SOURCE DOCUMENT:
┏━━
When Longo Brothers Fruit Markets, a family-run independent grocer in Ontario, announced it would acquire Grocery Gateway’s online grocery business last August, the plan was to expand business and offer more options to customers.

But

along with the acquisition came a new business model and, consequently, a new IT infrastructure. Longo’s and Grocery Gateway had two disparate e-mail systems that didn’t work well together, and suddenly Longo’s needed to support customers on a 24-by-seven basis. While the company now had to deal with business issues in the middle of the night, it didn’t want e-mail to be one of those.

E-mail is now a critical piece of its business, with about 90 per cent of its communications with online customers done through e-mail.

Longo’s was using Novell, while Grocery Gateway was a Microsoft Exchange shop. Longo’s had a relatively small IT department, with 15 stores in the Greater Toronto Area, so it decided to replace its GroupWise messaging platform with Ceryx Hosted Exchange 2003.
┗━━
REQUIRED WORK:
#1 List each e-mail system or messaging platform that the Longo's article names.
#2 According to the Longo's article, about what share of its communications with online customers does the company handle through e-mail?

DATA LINES:
┏━━
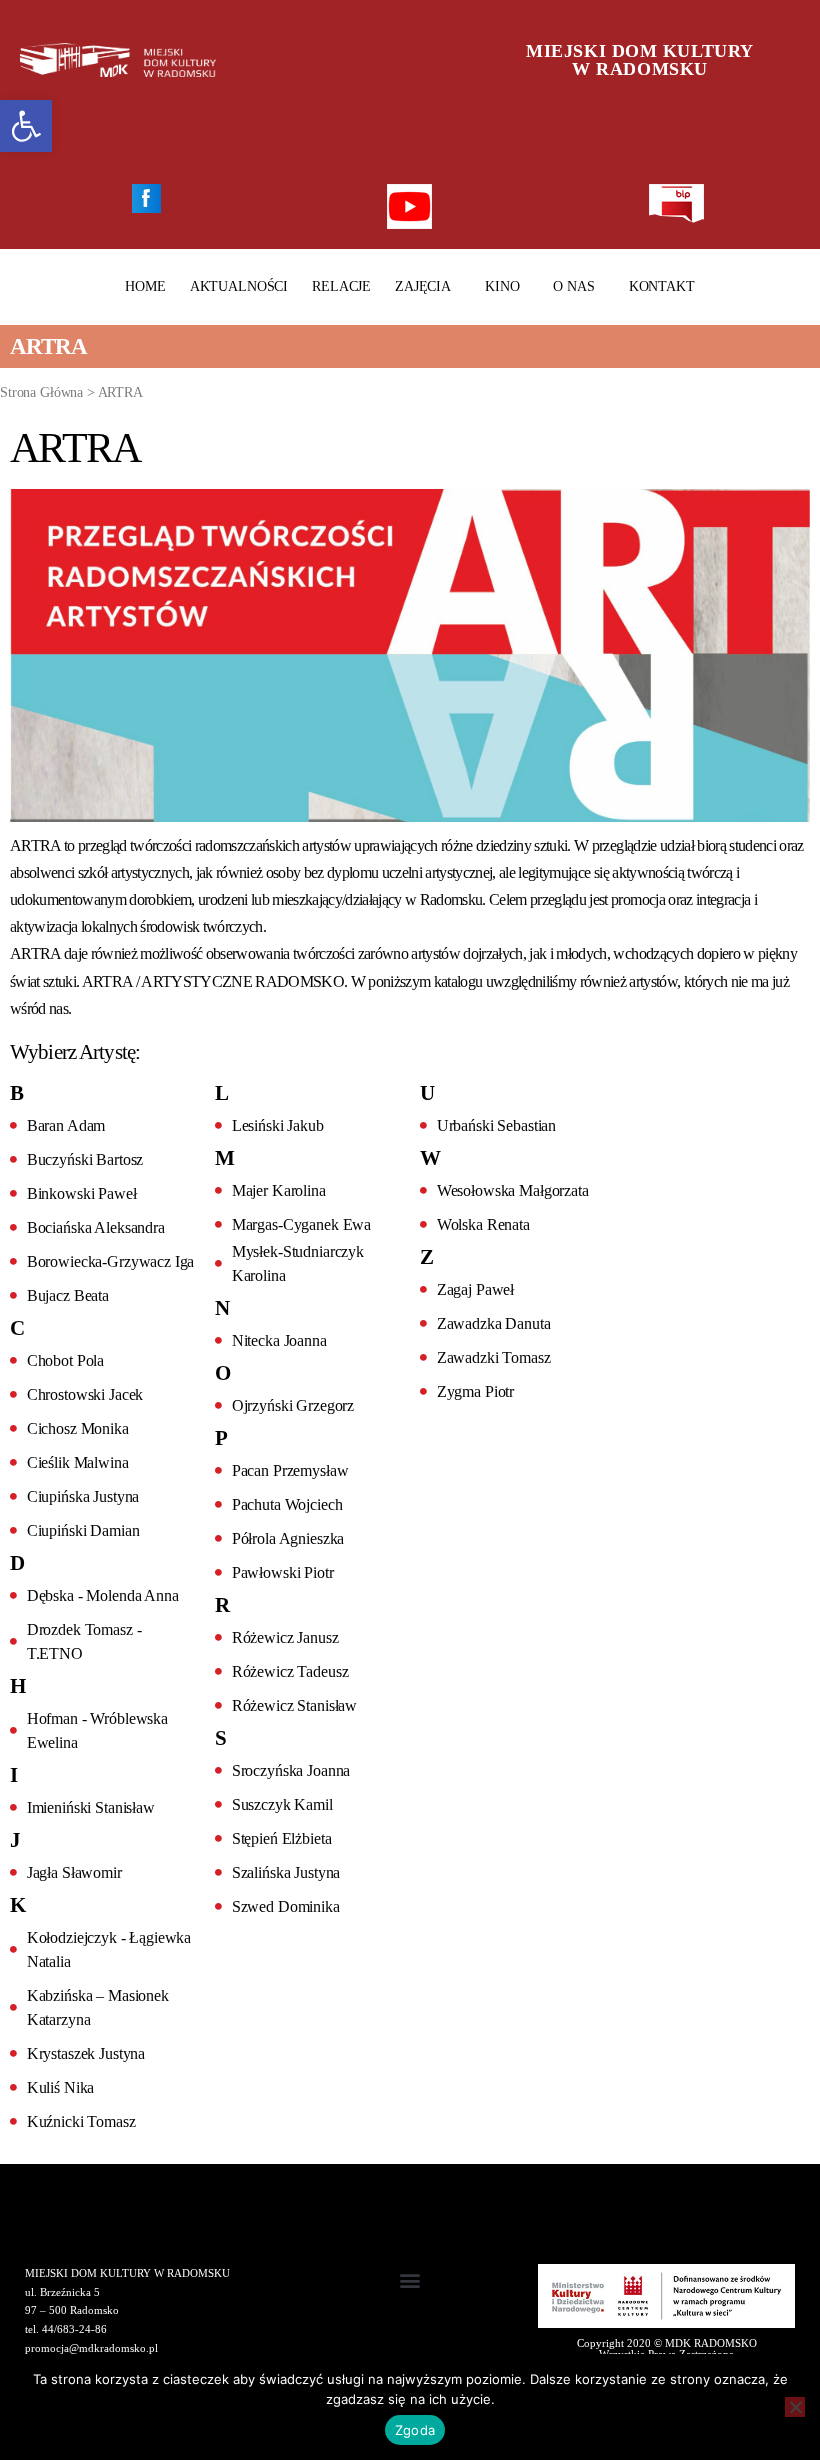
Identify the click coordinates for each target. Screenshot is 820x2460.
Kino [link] (502, 286)
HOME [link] (145, 286)
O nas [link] (573, 286)
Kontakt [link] (662, 286)
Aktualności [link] (239, 286)
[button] (410, 2280)
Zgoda (415, 2430)
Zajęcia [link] (423, 286)
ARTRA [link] (120, 392)
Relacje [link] (341, 286)
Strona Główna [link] (41, 392)
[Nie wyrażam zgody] (795, 2407)
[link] (26, 126)
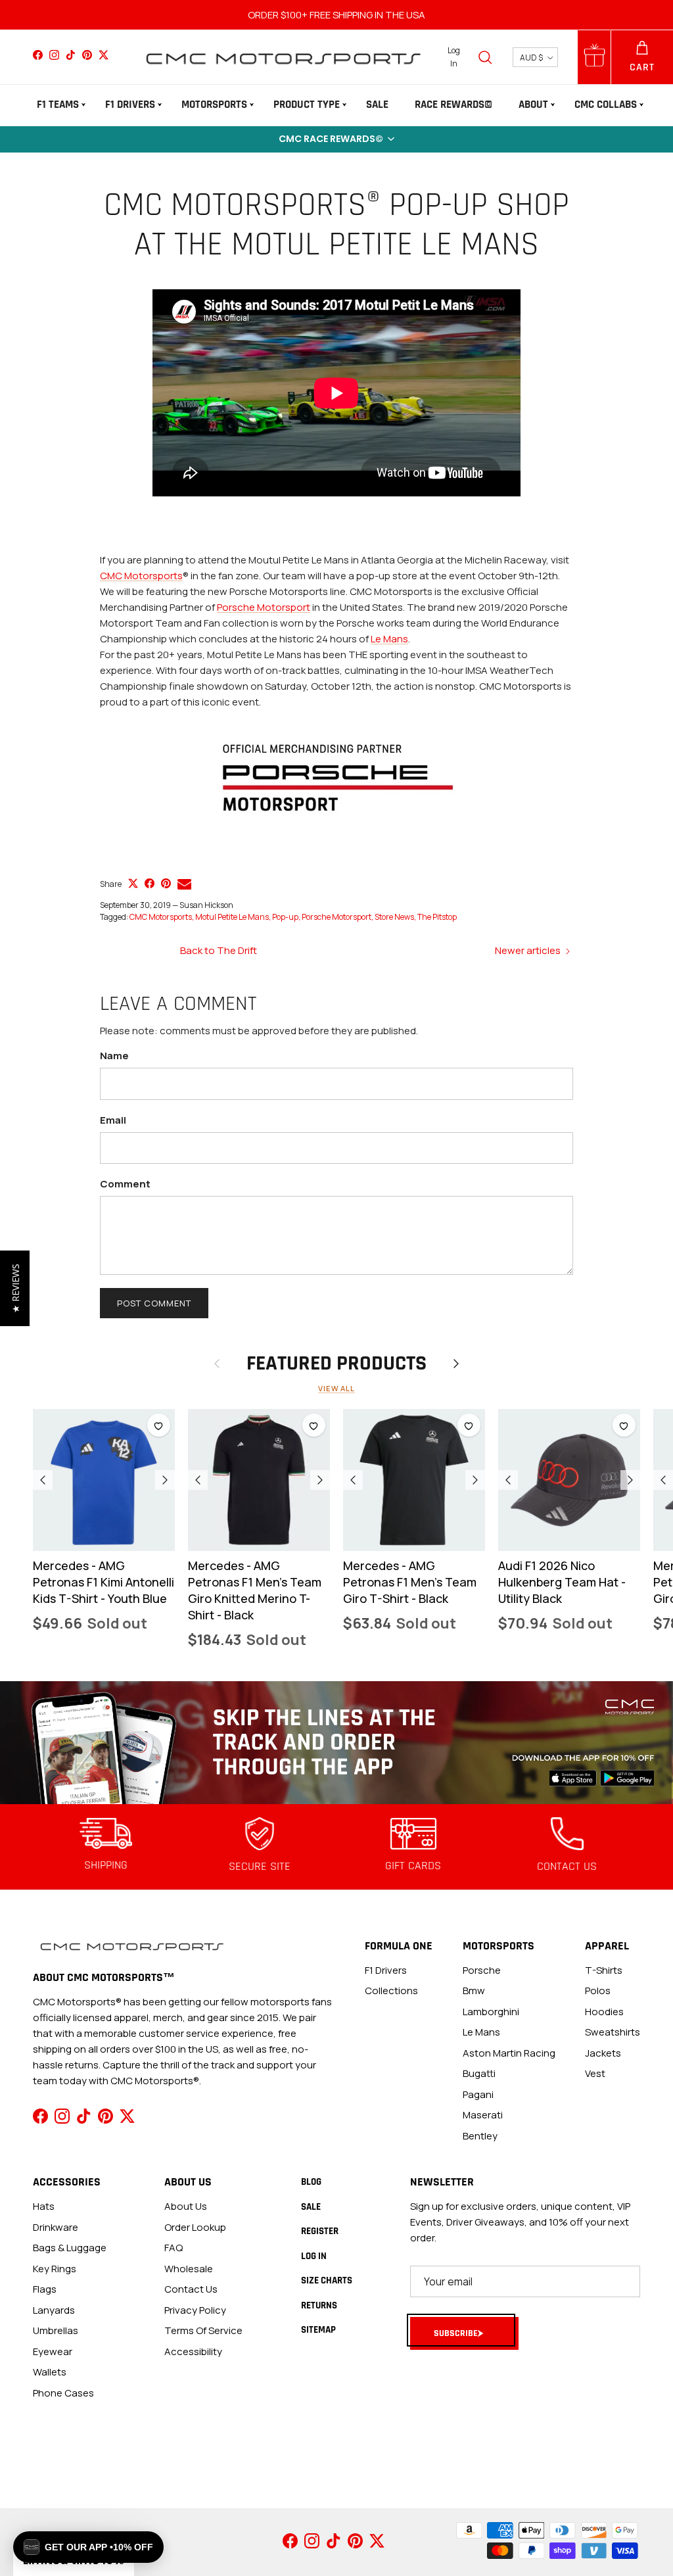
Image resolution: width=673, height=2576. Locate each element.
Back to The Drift (218, 950)
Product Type (306, 104)
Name (114, 1055)
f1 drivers (386, 1970)
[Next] (165, 1480)
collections (391, 1990)
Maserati (483, 2115)
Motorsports (214, 104)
┗━━
EXERCISE ANSWERS:
#1 Novell, Microsoft Exchange, GroupWise, Ceryx Hosted Exchange 2003

#2 About 90 per cent.